The seller was being soaked up by multiple buyers. But all week we saw no significant Asian buying until two nights ago when the market went straight up yesterday on the open of the Asian morning.
We run a myriad of indicators to assess trends and where we are in trend. We also use 5 indicators for sentiment and created a weighted index – one of the indicators has never been this low EVER in 12 years — a level I had never seen.
Based on even past but not quite as bearish readings the next 3 months have been some of the highest returns in gold market of the magnitude of 15-20%. So we can potentially expect an even greater magnitude. In all currencies but particularly in sterling terms I particularly would like to be long gold now.
We are currently writing a report on the UK that demonstrates the fiscal position will soon not be tolerated by the markets. A fiscal crisis could spell a currency crisis. People are walking EYES WIDE SHUT in this country. Spain is irretrievable and the exposure of UK banks to Europe is still too high.
We are surprised there is not more widespread withdrawal of money from banks in Europe as, after all, money in circulation is but a small percentage of demand deposits – so availability of physical money is a real issue should depositors rationally choose to withdraw money and place under the mattress.
In gold, in USD, we need to see gold create value above 1600 to 25 for a few weeks and then we will continue to migrate on a bullish trend higher.

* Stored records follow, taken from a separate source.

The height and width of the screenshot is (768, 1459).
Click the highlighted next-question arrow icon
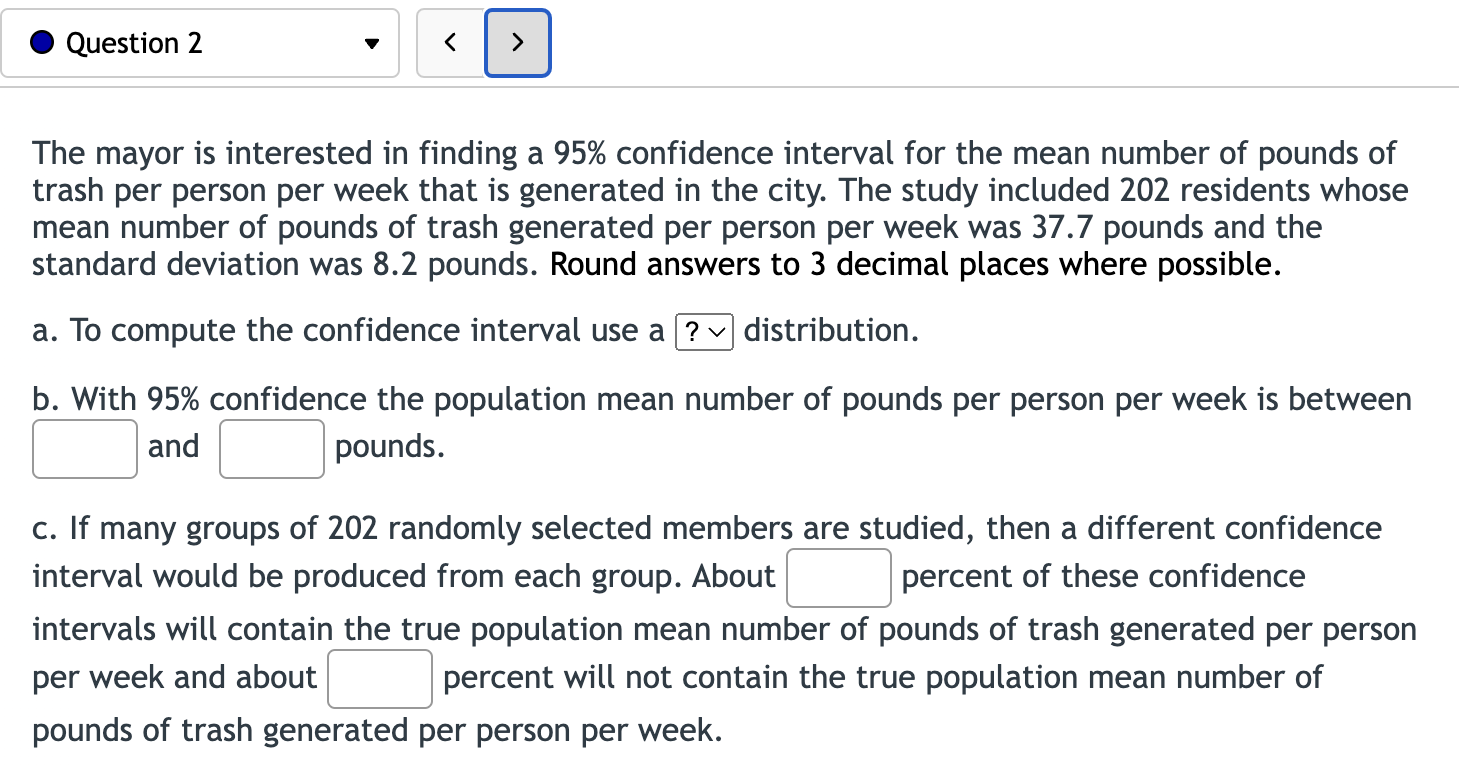(517, 43)

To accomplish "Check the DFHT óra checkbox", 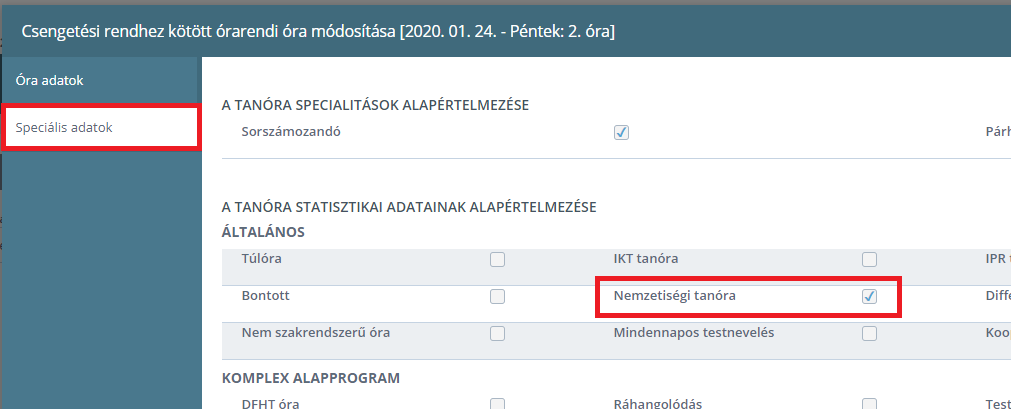I will click(x=496, y=404).
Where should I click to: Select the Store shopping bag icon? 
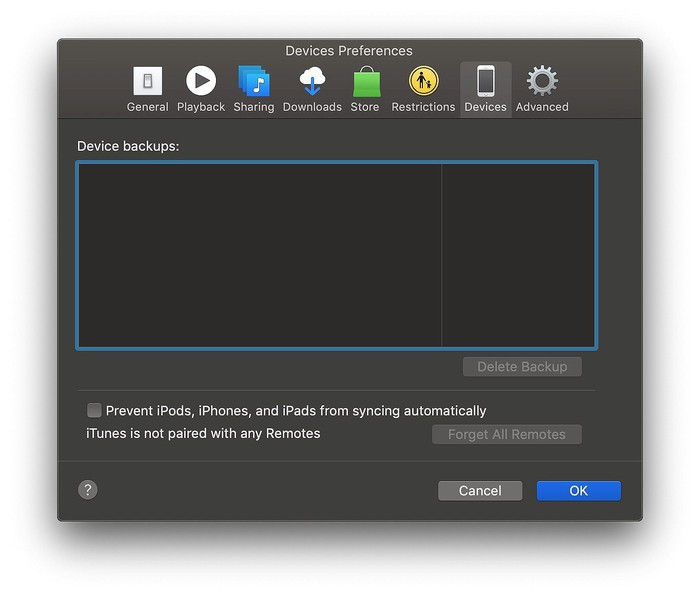coord(365,82)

There is an ever-present systemic risk growing in Europe, plus severe doubts about JPM to contain their issues – so a coordinated effort by central banks to backstop the global economy draws nearer.
This eventuality would see gold trade much higher than the low 1600s in the next few weeks. Any fund manager worth his salt knows the first loss number presented by JPM is not the last but what will final tally be and what risk to the financial system? By observing credit markets and positioning we can see it is not pretty. Others are taking the other side of this risk. If it stinks, it can get really foul. Well, it really stinks.
I would add that gold volatility across volatility term structure has risen – I suspect there are short gamma positions in the gold market that in this scenario act like a short position on gold. If we look at other markets – credit indices and equity volatility — we can see there is risk of higher volatility. This will drive up gold volatility and heighten positioning risk in market.”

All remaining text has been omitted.